Sessions might parse the meaning of “talk” down to that extent, I suppose. I mean, if you run into someone and say “Hi, how ya doin'”, technically that would be talking to them. But that’s not what this is about. You would have to be seriously deep into dementia to not have realized you dialed a phone, spoke to the person on the other end, and hung up again. (My mother could do that in the later years of her life, after her stroke). But, if he has dementia of that magnitude, then he has no business being in his position.

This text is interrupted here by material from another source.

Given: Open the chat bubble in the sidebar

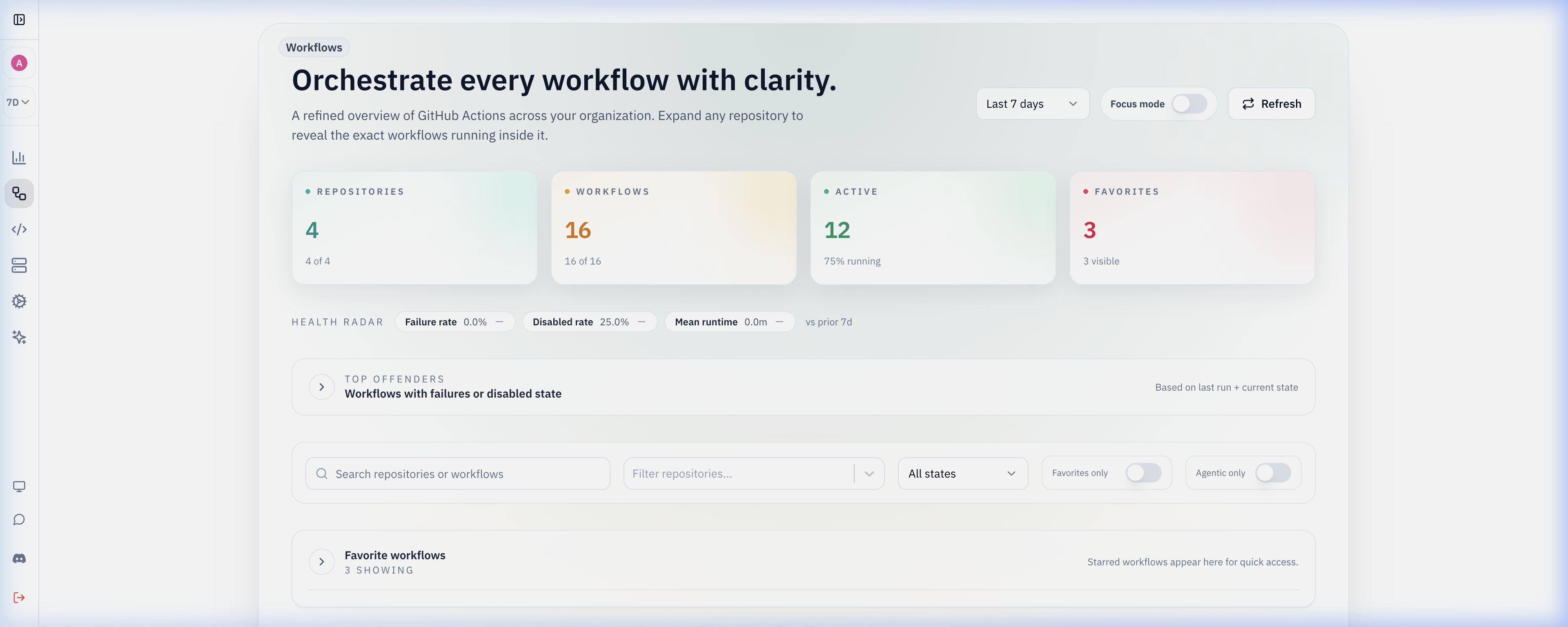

OB @ 8, yes that’s why Spicer has already launched the ‘his statement was inadvertently misleading’ defence. Everybody knows that’s a crock of shit, but how to prove it? Either way he should resign. Either he’s an incompetent fool, too spineless to own his mistake and poor judgement, or he’s a corrupt liar who possibly engaged in treason (who would know).
If he’s forgotten that he spoke to the Russians, then he didn’t lie.
But if that’s the case, then he has a condition that so compromises his cognitive function that he’s incapable of doing the job. Either way, he needs to be gone.
Ditto Steve @ 12. This wasn’t some underling that he spoke to, it was the Russian *ambassador*, and they spoke twice, with one of those times being a private session in his office. If he’s forgotten this, then something is wrong with his brain to a degree that he should not be in a leadership position.
Alger Hiss was convicted of perjury, not espionage—the statue of limitations had long passed on the latter. Of all the Russian agents questioned in the 40s, he was unique in lying rather than invoking the 5th.
The McCarthy vaudeville act had almost nothing to do with actual Communist subversion. The real threat had been inthe 20s-30s, and the bitter truth is that Stalin was a bigger threat to leftists than he was to the Establishment.